91 points for mouthwash

File this under How to Stretch a Lobster With Steak: A wine writer decides to go bargain hunting and sets the bar at $20  — while those of us out in the real world are wondering what’s good for $5 these days. But I suppose newspapers still need to pander to the suffering who have to cut corners on nose jobs and private jets in tight times. And I guess it’s better than $400 worth of caviar in a single sauce. Clearly, language is not the only reason no one reading print saw the greatest photo of the last week: At a rally on Wall Street, a protester holding up a sign reading, “Jump, you fuckers!”

Add 1.8 percent for gullibility

Long ago I decided my last meal should be in France, but I never imagined it might precede euthanasia. Or that it might flash before my eyes before my cappuccino. Could the salvation of the cuisine have been made any more soporific? A good writer meets a great topic and readers nod right off. It was still better, though, than the latest installment of Butt Boy for Eli. When the kicker turns out to be “never mind,” you wonder why the damn thing even ran, except to provide just what he intended, a promo for a store where prices are already so absurd I have often calculated it would be cheaper for shoppers to take a cab across town to the real Zabar’s. But the guy, to his credit, does pony up for an awful lot of advertising, especially starting right about now. High holy days, indeed.

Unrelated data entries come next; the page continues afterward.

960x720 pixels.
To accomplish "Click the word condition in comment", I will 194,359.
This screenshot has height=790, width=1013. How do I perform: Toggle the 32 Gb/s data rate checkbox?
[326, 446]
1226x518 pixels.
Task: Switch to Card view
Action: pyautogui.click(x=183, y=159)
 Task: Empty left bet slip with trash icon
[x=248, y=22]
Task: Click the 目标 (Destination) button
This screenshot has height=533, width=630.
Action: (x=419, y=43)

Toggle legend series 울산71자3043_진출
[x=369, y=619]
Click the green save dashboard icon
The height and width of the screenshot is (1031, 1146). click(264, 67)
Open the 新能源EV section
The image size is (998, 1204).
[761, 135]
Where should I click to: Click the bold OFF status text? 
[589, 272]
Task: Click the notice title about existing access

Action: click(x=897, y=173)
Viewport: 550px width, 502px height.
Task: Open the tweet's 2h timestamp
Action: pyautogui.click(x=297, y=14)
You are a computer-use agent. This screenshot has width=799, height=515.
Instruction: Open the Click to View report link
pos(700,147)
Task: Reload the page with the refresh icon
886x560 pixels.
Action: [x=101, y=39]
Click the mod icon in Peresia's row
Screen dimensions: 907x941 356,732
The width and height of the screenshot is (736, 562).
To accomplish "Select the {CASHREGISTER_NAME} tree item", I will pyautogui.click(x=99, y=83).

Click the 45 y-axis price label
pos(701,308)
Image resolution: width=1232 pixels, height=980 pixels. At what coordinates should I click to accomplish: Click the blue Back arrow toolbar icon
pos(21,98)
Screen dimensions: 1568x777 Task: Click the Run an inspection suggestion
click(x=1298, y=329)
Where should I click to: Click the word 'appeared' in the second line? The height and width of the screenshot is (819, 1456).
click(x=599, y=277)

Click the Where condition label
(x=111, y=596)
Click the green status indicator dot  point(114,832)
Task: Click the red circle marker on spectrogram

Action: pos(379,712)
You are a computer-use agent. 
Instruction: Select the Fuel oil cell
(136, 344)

Far star apartment house, too

Speaking of flacks, the one who sent out the e-release touting the “Union City Greenmarket” might want to offer a refund for her/his services. Sounds more like a John Sayles title than the biggest farmers’ market in the country’s biggest city. And I can only assume he/she is moonlighting for whoever decided to start a magazine and name it after Crisco’s poor relation. Spry? I guess it’s the perfect title for lardasses.

How do you say tarnish in Italian?

Every morning, as my consort and I loll in bed and listen to the bloviating on anything but issues that is NPR’s political coverage these days, it seems as if we hear the same commercial (let’s call it what it is). And every morning I realize I am starting my day wondering what is so bad about tomato paste in pasta sauce. What am I missing here? But now I’ve seen the print version of the ad (let’s call it what it is). And it references earthquakes and tsunamis etc. to promote the stupid stuff even as real hurricanes are smashing into real cities. A hundred chimps typing buzzword clouds could have come up with better names for the various variations, too: roasted garlic balsamico, vodka elegante and the geographically challenged Tuscan marinara with “subtle taste of northern Italy.” Twenty-five years in this business, and I now learn the most simplistic distinction between the cuisines of the north and south has been wiped out by one copywriter. Then again, this is red sauce made without tomato paste, not without cream and butter. If I ever start a revolutionary, wildly successful catering company, remind me never to sell it to cretins once I have built the brand.